I am most often on the receiving end of the second option, and do not have any sympathy for it. The first issue is a trust issue, and I would avoid those situations anyway. Another option is:
* Protect an unattended device against tampering
Which is a bit saner, but you probably shouldn't leave a sensitive device unattended anyway, as it can always bite you back. What is desperately needed is the hardware equivalent of a software checksum, to verify that the device conforms to specs.
> You probably shouldn't leave a sensitive device unattended anyway
I find this area fascinating in terms of how you protect devices that are both sensitive, and need to be left unattended in someone else's possession. One of the best explorations I've seen of this is Big Clive's tear down of a smart meter. The thing is absolutely full of anti-tampering measures, including several switches that will cut off the power supply if the casing is removed, but most interestingly to me the cellular modem being connected to a big capacitor designed to give it just enough power to send out a last cry for help even if the entire radio module is pulled off the meter.
The capacitors may just be part of the standard power supply circuit for the mobile telephone modem.
I looked at the SIM800 module a few months ago - people use them to add mobile connectivity to embedded hardware like Arduino. The module is designed with a 4v LiPo battery in mind as it can draw 2 amps for a few milliseconds when transmitting, so needs a buck converter and hefty capacitors rather than the usual linear voltage regulator.
NB: Not a hardware engineer - was just interested in adding SMS notification to my home alarm.
> Giving your HW for somebody else to operate, while hoping that this person won't recover secrets from the inside. [...] is a trust issue, and I would avoid those situations anyway.
I hate DRM with a passion, but the same problem is always my concern. If I lost my smartcard (or USB dongle) that stores an OpenPGP private key in a hotel - yes, everything is possible with physical attack, and I should use an extra PIN to symmetrically encrypt the key material on the card anyway - But still, if the attacker decides to extract anything from the card, I'd like to find a way that forces the attacker to pay the maximum price.
An inexpensive security chip can bill the attacker an extra $1000. If the attacker must decap the chip and use some semiconductor test equipment, it's even better.
However, there's a small problem - while forcing the attacker to pay, say $1000, to develop the attack is easy, but it's difficult to guarantee the cost per attack will remain the same - if a noninvasive attack has ever been found (e.g. fault injection), the marginal cost of new attacks becomes essentially zero.

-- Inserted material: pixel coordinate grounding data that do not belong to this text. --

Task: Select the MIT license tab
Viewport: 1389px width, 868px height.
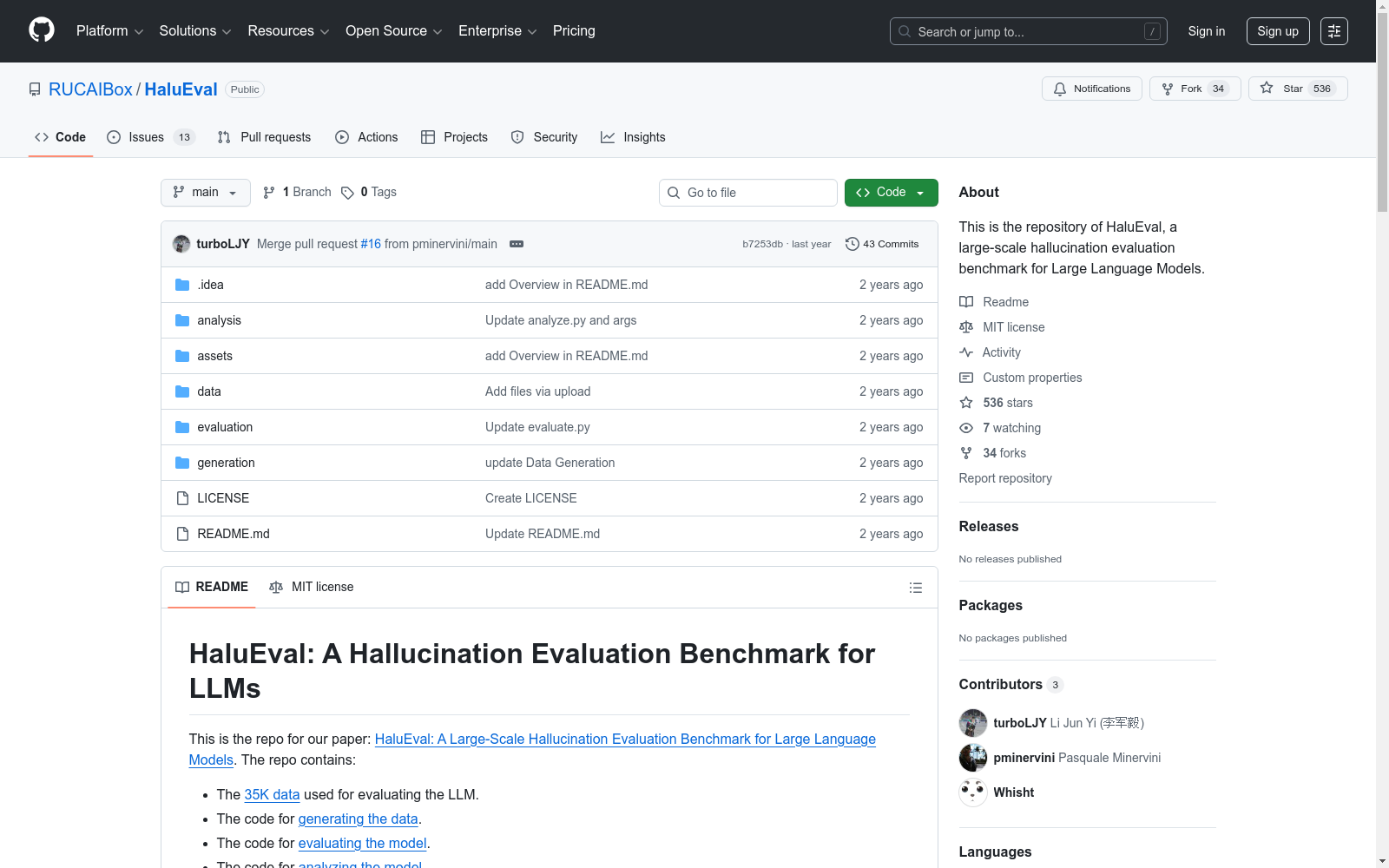Action: [312, 587]
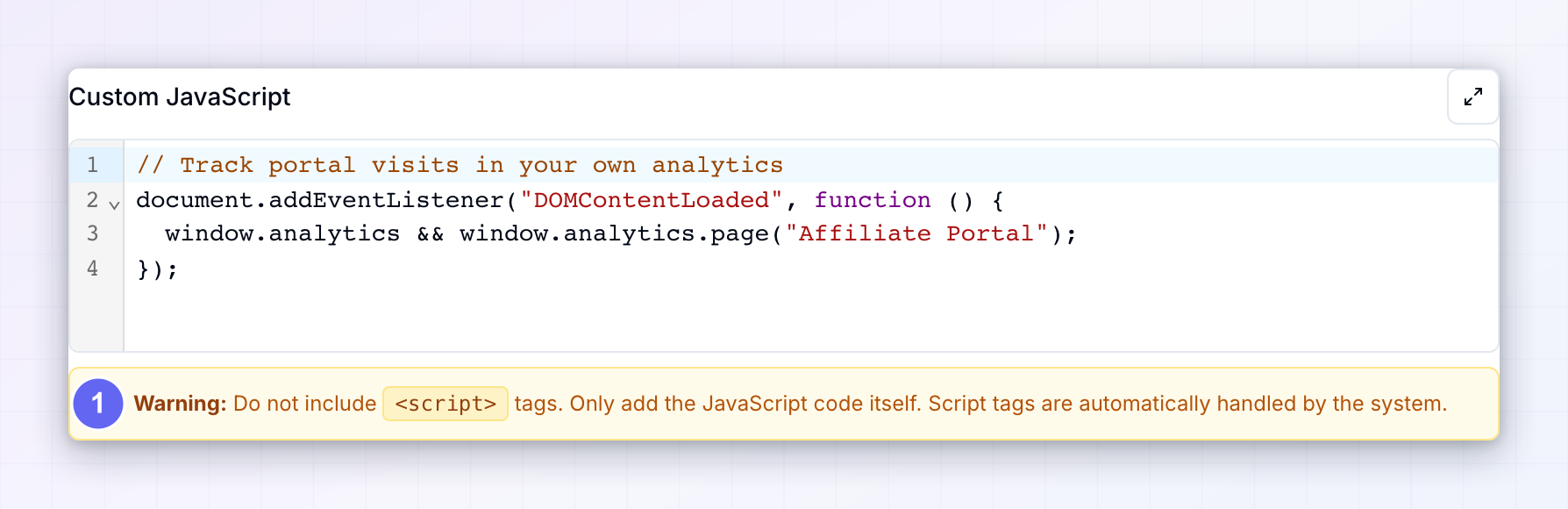Place cursor in the comment line text
Viewport: 1568px width, 509px height.
460,165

And unlike software, the smartcard is useless at this point, and it cannot be patched. If it's a FOSS hardware design, everyone is now vulnerable. Worse, it doesn't help that these attacks are rarely published - before you start using it, you have no idea how secure it really is, and after you start using it, you have no idea how vulnerable it has become. Solution? Use the latest security chip and upgrade your smartcard to a new design frequently. Unfortunately, the secure chip industry is basically owned by the DRM/financial companies, and the best chips are behind layers and layers of NDA, and even then, they're often only sold to a restricted list of consumers. It protects them, not us...
Ah, yes, this is true. One option is to use that as just one authentication factor, and revoke it if it is lost.
One could use it with a password, as is commonly done, but you could imagine combining it with a key stored on a server, making it a two-layer key system.
That way, extracting the key would likely be of no use to someone who stole it, provided you can revoke access quickly enough. So yeah, hardware security measures can be useful, but do not necessarily need to be 100% foolproof.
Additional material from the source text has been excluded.